As this ever happened to anyone? This seems like a major problem. If
I hadn't happened to be working on a problem, it might have been
months before I noticed it. I guess it may have been quicker as we
have folks that look through those daily or ever other day.
Not really looking for what the best values are for QAUDCTL/QAUDLVL
but more about the journaling stopping.
Was the message CPI2284 issued during that IPL? Does that message or
CPI2283 show anywhere in the history?
I can not recall for sure, but I think that was a side effect of some
of the audit ending issues I had diagnosed before. IIRC: As part of the
recovery of a failure to audit, which includes an attempt to turn off
auditing, the LIC is informed to do so first, and then the OS
indications are turned off; i.e. after the LIC is informed that auditing
is no longer active, what is visibly manifest to the user via system
values is then changed to reflect that auditing has been changed to
*NONE. Unfortunately the processing that turns off auditing runs in the
same process in which the failure to audit was detected, and if whatever
caused the failure was something about that process for which the OS
invocation to change the system value would also fail, then the
described effect would occur. I do not recall if the msgCPI2283 was
sent immediately or even periodically afterward in that scenario.

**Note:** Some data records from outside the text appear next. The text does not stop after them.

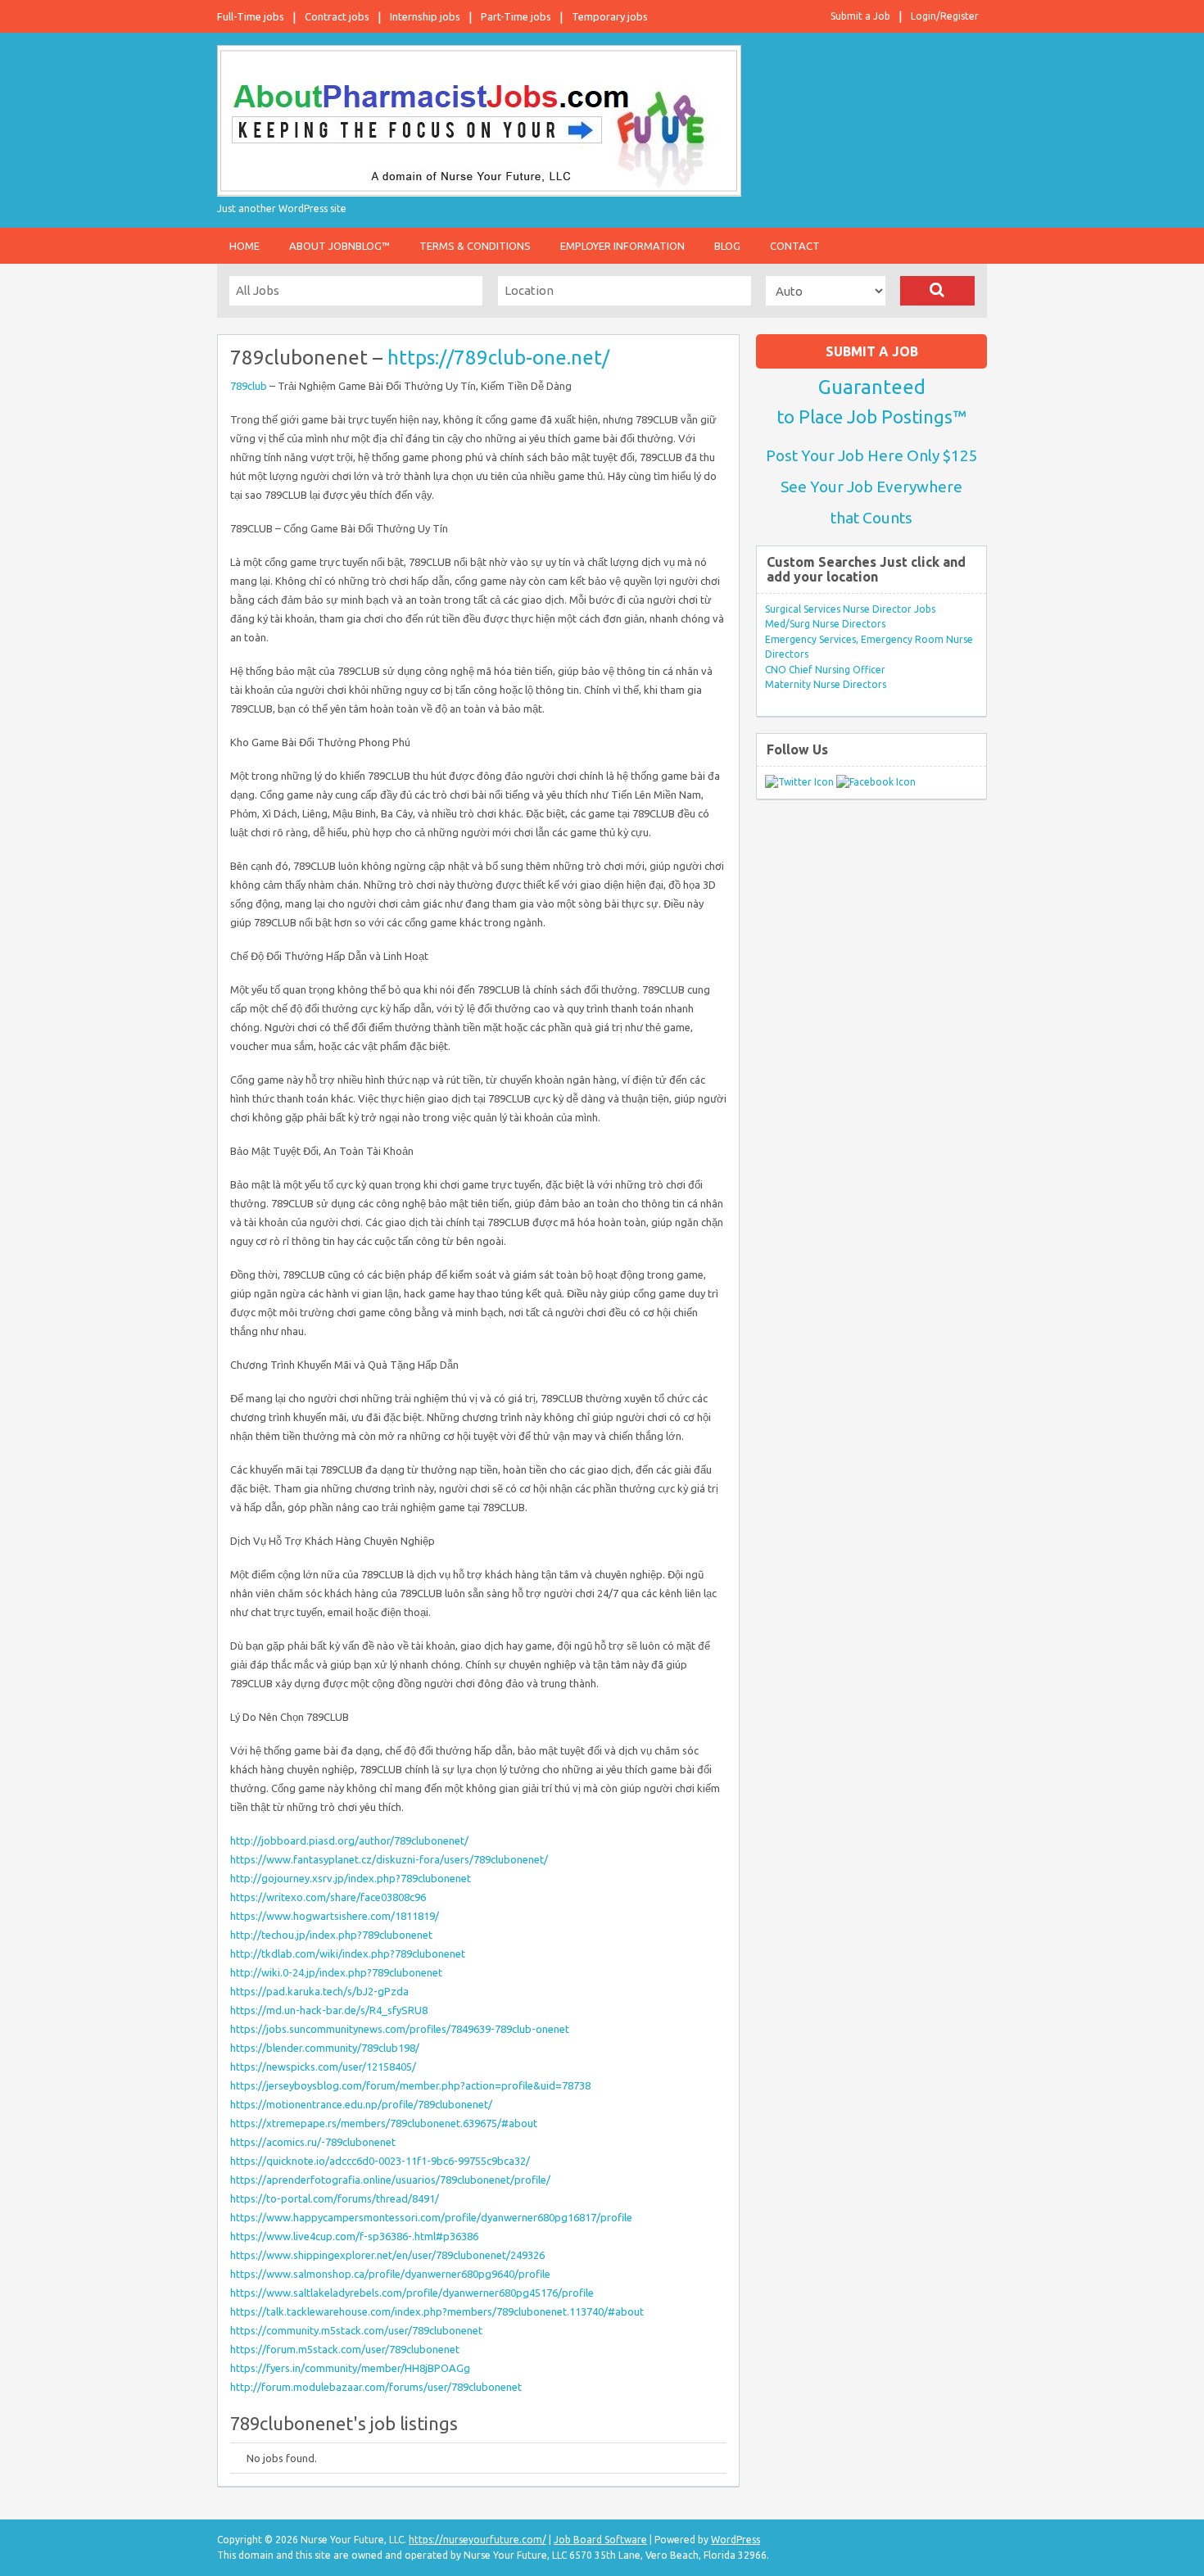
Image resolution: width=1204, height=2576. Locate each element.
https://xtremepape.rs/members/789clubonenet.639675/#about (383, 2123)
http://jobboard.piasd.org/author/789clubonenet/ (349, 1840)
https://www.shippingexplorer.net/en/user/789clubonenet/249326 (387, 2255)
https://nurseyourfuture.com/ (477, 2539)
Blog (727, 245)
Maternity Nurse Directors (825, 684)
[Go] (937, 291)
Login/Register (945, 16)
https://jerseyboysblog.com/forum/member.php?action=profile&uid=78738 (410, 2085)
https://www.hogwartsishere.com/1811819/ (334, 1916)
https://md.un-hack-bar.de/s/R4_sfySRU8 (329, 2010)
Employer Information (622, 245)
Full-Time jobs (250, 16)
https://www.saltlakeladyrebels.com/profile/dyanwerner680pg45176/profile (412, 2292)
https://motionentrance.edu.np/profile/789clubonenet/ (361, 2104)
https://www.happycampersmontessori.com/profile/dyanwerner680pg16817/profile (431, 2217)
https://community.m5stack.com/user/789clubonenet (356, 2330)
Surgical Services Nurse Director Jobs (850, 609)
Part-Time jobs (516, 16)
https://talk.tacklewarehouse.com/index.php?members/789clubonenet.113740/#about (437, 2311)
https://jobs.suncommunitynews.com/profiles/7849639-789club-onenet (399, 2029)
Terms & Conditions (475, 245)
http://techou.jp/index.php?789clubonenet (331, 1934)
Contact (795, 245)
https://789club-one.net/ (498, 357)
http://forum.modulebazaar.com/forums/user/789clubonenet (376, 2387)
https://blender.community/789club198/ (324, 2047)
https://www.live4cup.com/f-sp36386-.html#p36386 (354, 2236)
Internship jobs (425, 16)
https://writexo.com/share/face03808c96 (328, 1897)
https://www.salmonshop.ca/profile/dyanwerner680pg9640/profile (390, 2273)
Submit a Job (860, 16)
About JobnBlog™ (339, 245)
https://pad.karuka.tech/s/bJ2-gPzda (319, 1991)
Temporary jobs (610, 16)
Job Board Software (600, 2539)
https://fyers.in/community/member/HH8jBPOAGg (350, 2368)
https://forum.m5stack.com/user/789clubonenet (344, 2349)
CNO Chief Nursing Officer (825, 669)
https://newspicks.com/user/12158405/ (323, 2066)
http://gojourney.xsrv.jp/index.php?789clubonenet (350, 1878)
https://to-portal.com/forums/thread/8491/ (334, 2198)
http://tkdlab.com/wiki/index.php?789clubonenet (347, 1953)
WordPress (735, 2539)
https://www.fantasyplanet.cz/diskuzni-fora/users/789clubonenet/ (389, 1859)
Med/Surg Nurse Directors (825, 623)
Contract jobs (337, 16)
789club (248, 386)
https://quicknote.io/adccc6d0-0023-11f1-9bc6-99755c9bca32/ (380, 2160)
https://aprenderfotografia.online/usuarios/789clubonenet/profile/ (390, 2179)
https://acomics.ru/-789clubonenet (313, 2142)
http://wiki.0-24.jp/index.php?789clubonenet (336, 1972)
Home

There would likely be a vlog for the process that failed to turn off
auditing. There may even be a VLOG specifically for the LIC request to
stop auditing. Those would of course be logged sometime before the last
recorded audit entry. The most common issue I had investigated several
times [irrespective of the possibility the described effect was also a
symptom] was always due to a lack of PASA [Process Automatic Storage] in
the process. AFaIK if the "audit end action" system value QAUDENDACN
had been established as *PWRDWNSYS, the system would have powered down
with the SRC that indicated the issue; i.e. SRCB9003D10.